*Task to complete*: Please reproduce the data in its entirety, word for word.

*Data shown*:

++++++++

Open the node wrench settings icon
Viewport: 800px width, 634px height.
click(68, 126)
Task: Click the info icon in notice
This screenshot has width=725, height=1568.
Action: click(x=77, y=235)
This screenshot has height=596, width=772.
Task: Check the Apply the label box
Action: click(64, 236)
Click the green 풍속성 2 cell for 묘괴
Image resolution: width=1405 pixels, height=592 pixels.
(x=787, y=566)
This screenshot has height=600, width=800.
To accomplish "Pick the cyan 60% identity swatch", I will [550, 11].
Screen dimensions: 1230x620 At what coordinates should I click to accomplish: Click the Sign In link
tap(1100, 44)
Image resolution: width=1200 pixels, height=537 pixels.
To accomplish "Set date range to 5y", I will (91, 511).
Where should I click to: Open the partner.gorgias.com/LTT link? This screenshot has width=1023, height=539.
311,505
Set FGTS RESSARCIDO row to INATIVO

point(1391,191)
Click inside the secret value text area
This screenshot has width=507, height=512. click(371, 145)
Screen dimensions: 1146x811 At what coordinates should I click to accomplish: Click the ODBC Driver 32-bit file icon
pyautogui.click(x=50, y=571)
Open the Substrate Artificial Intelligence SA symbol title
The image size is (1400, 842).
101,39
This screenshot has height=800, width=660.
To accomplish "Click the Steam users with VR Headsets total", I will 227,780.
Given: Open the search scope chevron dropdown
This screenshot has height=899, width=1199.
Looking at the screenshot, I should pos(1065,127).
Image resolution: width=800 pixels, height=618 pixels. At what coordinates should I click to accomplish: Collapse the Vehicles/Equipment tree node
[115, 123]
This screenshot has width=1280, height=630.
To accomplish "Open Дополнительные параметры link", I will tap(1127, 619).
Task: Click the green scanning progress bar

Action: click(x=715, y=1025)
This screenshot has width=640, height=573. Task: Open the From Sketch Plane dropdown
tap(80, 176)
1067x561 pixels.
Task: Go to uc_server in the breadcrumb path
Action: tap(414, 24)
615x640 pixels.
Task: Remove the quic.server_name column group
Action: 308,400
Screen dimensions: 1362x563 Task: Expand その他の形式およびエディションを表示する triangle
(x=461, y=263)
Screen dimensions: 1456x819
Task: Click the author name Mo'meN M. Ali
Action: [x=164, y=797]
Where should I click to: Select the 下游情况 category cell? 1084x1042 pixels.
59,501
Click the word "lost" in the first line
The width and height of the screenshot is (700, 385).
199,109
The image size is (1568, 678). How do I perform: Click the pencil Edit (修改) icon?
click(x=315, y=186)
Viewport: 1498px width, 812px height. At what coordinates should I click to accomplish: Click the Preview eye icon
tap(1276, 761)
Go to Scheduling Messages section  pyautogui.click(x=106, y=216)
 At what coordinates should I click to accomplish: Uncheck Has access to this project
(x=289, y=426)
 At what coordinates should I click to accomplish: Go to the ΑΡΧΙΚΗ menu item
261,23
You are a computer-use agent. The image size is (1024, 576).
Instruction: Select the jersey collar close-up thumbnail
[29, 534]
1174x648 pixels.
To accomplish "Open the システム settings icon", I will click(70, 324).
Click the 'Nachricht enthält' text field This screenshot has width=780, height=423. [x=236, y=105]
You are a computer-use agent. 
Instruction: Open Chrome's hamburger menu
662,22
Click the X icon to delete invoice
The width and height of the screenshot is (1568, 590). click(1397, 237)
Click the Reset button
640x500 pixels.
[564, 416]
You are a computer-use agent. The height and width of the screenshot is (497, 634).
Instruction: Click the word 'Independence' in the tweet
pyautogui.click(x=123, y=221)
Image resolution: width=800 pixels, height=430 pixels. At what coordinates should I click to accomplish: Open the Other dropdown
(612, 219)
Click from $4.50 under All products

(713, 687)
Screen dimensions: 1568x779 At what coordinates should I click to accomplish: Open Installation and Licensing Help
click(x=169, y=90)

++++++++

*Answer*:
Open the node wrench settings icon
Viewport: 800px width, 634px height.
click(68, 126)
Task: Click the info icon in notice
This screenshot has width=725, height=1568.
Action: click(x=77, y=235)
This screenshot has height=596, width=772.
Task: Check the Apply the label box
Action: click(64, 236)
Click the green 풍속성 2 cell for 묘괴
Image resolution: width=1405 pixels, height=592 pixels.
(x=787, y=566)
This screenshot has height=600, width=800.
To accomplish "Pick the cyan 60% identity swatch", I will [550, 11].
Screen dimensions: 1230x620 At what coordinates should I click to accomplish: Click the Sign In link
tap(1100, 44)
Image resolution: width=1200 pixels, height=537 pixels.
To accomplish "Set date range to 5y", I will (91, 511).
Where should I click to: Open the partner.gorgias.com/LTT link? This screenshot has width=1023, height=539.
311,505
Set FGTS RESSARCIDO row to INATIVO

point(1391,191)
Click inside the secret value text area
This screenshot has width=507, height=512. click(371, 145)
Screen dimensions: 1146x811 At what coordinates should I click to accomplish: Click the ODBC Driver 32-bit file icon
pyautogui.click(x=50, y=571)
Open the Substrate Artificial Intelligence SA symbol title
The image size is (1400, 842).
101,39
This screenshot has height=800, width=660.
To accomplish "Click the Steam users with VR Headsets total", I will 227,780.
Given: Open the search scope chevron dropdown
This screenshot has height=899, width=1199.
Looking at the screenshot, I should pos(1065,127).
Image resolution: width=800 pixels, height=618 pixels. At what coordinates should I click to accomplish: Collapse the Vehicles/Equipment tree node
[115, 123]
This screenshot has width=1280, height=630.
To accomplish "Open Дополнительные параметры link", I will tap(1127, 619).
Task: Click the green scanning progress bar

Action: click(x=715, y=1025)
This screenshot has width=640, height=573. Task: Open the From Sketch Plane dropdown
tap(80, 176)
1067x561 pixels.
Task: Go to uc_server in the breadcrumb path
Action: tap(414, 24)
615x640 pixels.
Task: Remove the quic.server_name column group
Action: 308,400
Screen dimensions: 1362x563 Task: Expand その他の形式およびエディションを表示する triangle
(x=461, y=263)
Screen dimensions: 1456x819
Task: Click the author name Mo'meN M. Ali
Action: [x=164, y=797]
Where should I click to: Select the 下游情况 category cell? 1084x1042 pixels.
59,501
Click the word "lost" in the first line
The width and height of the screenshot is (700, 385).
199,109
The image size is (1568, 678). How do I perform: Click the pencil Edit (修改) icon?
click(x=315, y=186)
Viewport: 1498px width, 812px height. At what coordinates should I click to accomplish: Click the Preview eye icon
tap(1276, 761)
Go to Scheduling Messages section  pyautogui.click(x=106, y=216)
 At what coordinates should I click to accomplish: Uncheck Has access to this project
(x=289, y=426)
 At what coordinates should I click to accomplish: Go to the ΑΡΧΙΚΗ menu item
261,23
You are a computer-use agent. The image size is (1024, 576).
Instruction: Select the jersey collar close-up thumbnail
[29, 534]
1174x648 pixels.
To accomplish "Open the システム settings icon", I will click(70, 324).
Click the 'Nachricht enthält' text field This screenshot has width=780, height=423. [x=236, y=105]
You are a computer-use agent. 
Instruction: Open Chrome's hamburger menu
662,22
Click the X icon to delete invoice
The width and height of the screenshot is (1568, 590). click(1397, 237)
Click the Reset button
640x500 pixels.
[564, 416]
You are a computer-use agent. The height and width of the screenshot is (497, 634).
Instruction: Click the word 'Independence' in the tweet
pyautogui.click(x=123, y=221)
Image resolution: width=800 pixels, height=430 pixels. At what coordinates should I click to accomplish: Open the Other dropdown
(612, 219)
Click from $4.50 under All products

(713, 687)
Screen dimensions: 1568x779 At what coordinates should I click to accomplish: Open Installation and Licensing Help
click(x=169, y=90)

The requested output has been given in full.